▶ **REQUIRED ACTION**
Please return the records below exactly as they appear, leaving every picture out.

==========

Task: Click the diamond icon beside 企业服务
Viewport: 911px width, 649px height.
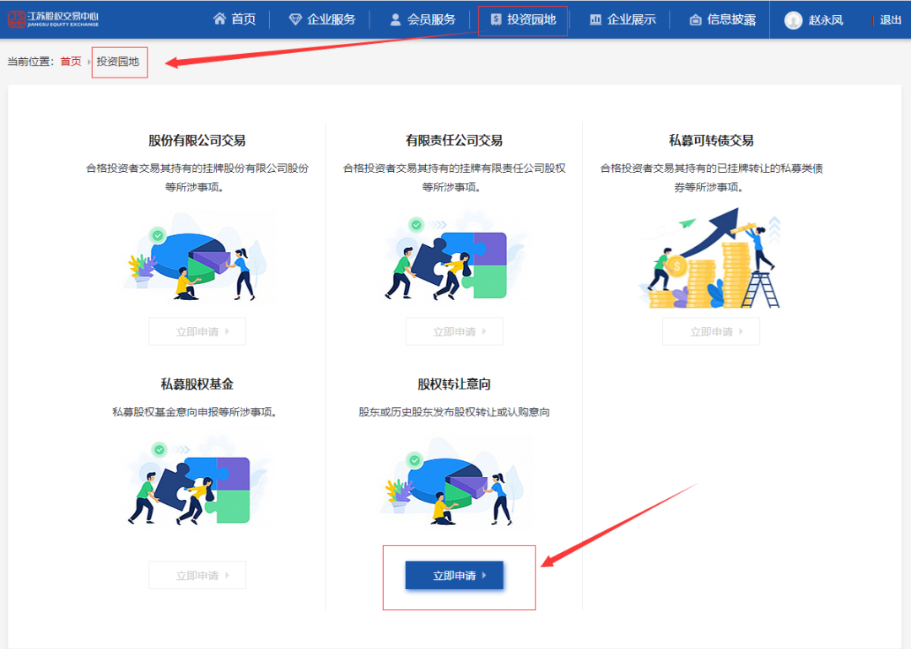Action: click(295, 19)
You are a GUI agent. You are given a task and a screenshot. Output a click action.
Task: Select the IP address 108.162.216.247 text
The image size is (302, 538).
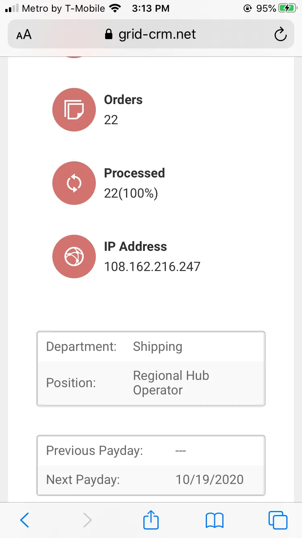pos(152,267)
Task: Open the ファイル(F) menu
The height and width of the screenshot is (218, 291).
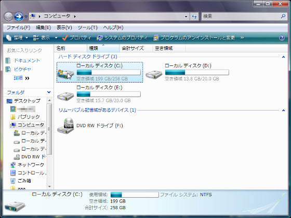Action: click(18, 28)
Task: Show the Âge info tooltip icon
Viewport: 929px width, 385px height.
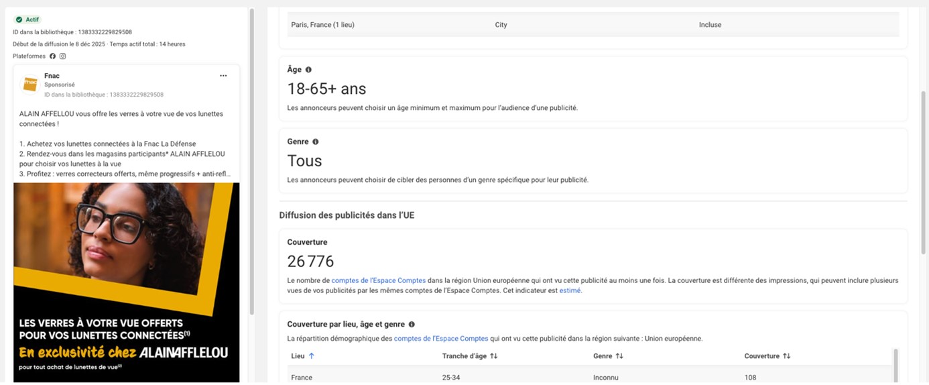Action: 308,70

==========

▶ **ANSWER AREA**
Task: Click the diamond icon beside 企业服务
Viewport: 911px width, 649px height.
Action: click(295, 19)
You are a GUI agent. You are given a task and a screenshot. Output a click action.
Task: Select the IP address 108.162.216.247 text
The image size is (302, 538).
pos(152,267)
Task: Open the ファイル(F) menu
The height and width of the screenshot is (218, 291).
Action: click(18, 28)
Task: Show the Âge info tooltip icon
Viewport: 929px width, 385px height.
Action: 308,70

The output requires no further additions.